→ TRY IT
Can you give all the records again without altering a single character?

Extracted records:
——————

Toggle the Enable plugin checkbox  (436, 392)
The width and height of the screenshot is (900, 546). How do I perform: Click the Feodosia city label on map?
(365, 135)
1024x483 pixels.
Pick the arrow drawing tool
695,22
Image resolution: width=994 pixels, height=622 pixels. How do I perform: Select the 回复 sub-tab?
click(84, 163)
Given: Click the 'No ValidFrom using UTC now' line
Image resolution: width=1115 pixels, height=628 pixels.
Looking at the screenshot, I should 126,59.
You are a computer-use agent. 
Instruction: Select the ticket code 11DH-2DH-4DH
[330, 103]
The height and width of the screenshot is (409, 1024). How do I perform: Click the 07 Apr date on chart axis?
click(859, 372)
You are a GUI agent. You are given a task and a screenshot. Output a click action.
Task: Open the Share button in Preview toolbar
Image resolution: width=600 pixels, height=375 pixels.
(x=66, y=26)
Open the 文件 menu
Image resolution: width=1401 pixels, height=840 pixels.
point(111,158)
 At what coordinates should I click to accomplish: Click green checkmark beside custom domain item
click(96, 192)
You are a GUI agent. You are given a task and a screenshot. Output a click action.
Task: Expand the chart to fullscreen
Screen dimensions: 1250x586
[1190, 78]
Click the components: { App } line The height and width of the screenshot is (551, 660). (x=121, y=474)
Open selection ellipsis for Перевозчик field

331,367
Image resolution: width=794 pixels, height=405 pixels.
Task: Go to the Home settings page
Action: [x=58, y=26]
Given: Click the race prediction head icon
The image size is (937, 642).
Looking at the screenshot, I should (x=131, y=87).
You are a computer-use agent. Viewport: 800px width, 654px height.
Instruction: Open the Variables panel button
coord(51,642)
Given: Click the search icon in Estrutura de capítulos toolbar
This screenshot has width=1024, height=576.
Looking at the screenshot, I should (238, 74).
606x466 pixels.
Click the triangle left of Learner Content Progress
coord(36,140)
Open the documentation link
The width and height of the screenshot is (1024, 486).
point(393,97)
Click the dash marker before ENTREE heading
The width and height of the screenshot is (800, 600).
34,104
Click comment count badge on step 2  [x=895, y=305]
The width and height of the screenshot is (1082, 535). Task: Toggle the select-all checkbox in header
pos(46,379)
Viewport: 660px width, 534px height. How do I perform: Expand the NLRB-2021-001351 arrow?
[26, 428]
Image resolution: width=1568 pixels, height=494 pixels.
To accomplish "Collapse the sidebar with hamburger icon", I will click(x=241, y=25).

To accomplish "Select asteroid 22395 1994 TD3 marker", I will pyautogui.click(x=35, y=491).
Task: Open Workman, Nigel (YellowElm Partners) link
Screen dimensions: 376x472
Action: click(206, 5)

——————

→ RESPONSE BELOW
Toggle the Enable plugin checkbox  (436, 392)
The width and height of the screenshot is (900, 546). How do I perform: Click the Feodosia city label on map?
(365, 135)
1024x483 pixels.
Pick the arrow drawing tool
695,22
Image resolution: width=994 pixels, height=622 pixels. How do I perform: Select the 回复 sub-tab?
click(84, 163)
Given: Click the 'No ValidFrom using UTC now' line
Image resolution: width=1115 pixels, height=628 pixels.
Looking at the screenshot, I should 126,59.
You are a computer-use agent. 
Instruction: Select the ticket code 11DH-2DH-4DH
[330, 103]
The height and width of the screenshot is (409, 1024). How do I perform: Click the 07 Apr date on chart axis?
click(859, 372)
You are a GUI agent. You are given a task and a screenshot. Output a click action.
Task: Open the Share button in Preview toolbar
Image resolution: width=600 pixels, height=375 pixels.
(x=66, y=26)
Open the 文件 menu
Image resolution: width=1401 pixels, height=840 pixels.
point(111,158)
 At what coordinates should I click to accomplish: Click green checkmark beside custom domain item
click(96, 192)
You are a GUI agent. You are given a task and a screenshot. Output a click action.
Task: Expand the chart to fullscreen
Screen dimensions: 1250x586
[1190, 78]
Click the components: { App } line The height and width of the screenshot is (551, 660). (x=121, y=474)
Open selection ellipsis for Перевозчик field

331,367
Image resolution: width=794 pixels, height=405 pixels.
Task: Go to the Home settings page
Action: [x=58, y=26]
Given: Click the race prediction head icon
The image size is (937, 642).
Looking at the screenshot, I should (x=131, y=87).
You are a computer-use agent. Viewport: 800px width, 654px height.
Instruction: Open the Variables panel button
coord(51,642)
Given: Click the search icon in Estrutura de capítulos toolbar
This screenshot has width=1024, height=576.
Looking at the screenshot, I should (238, 74).
606x466 pixels.
Click the triangle left of Learner Content Progress
coord(36,140)
Open the documentation link
The width and height of the screenshot is (1024, 486).
point(393,97)
Click the dash marker before ENTREE heading
The width and height of the screenshot is (800, 600).
34,104
Click comment count badge on step 2  [x=895, y=305]
The width and height of the screenshot is (1082, 535). Task: Toggle the select-all checkbox in header
pos(46,379)
Viewport: 660px width, 534px height. How do I perform: Expand the NLRB-2021-001351 arrow?
[26, 428]
Image resolution: width=1568 pixels, height=494 pixels.
To accomplish "Collapse the sidebar with hamburger icon", I will click(x=241, y=25).

To accomplish "Select asteroid 22395 1994 TD3 marker", I will pyautogui.click(x=35, y=491).
Task: Open Workman, Nigel (YellowElm Partners) link
Screen dimensions: 376x472
Action: click(206, 5)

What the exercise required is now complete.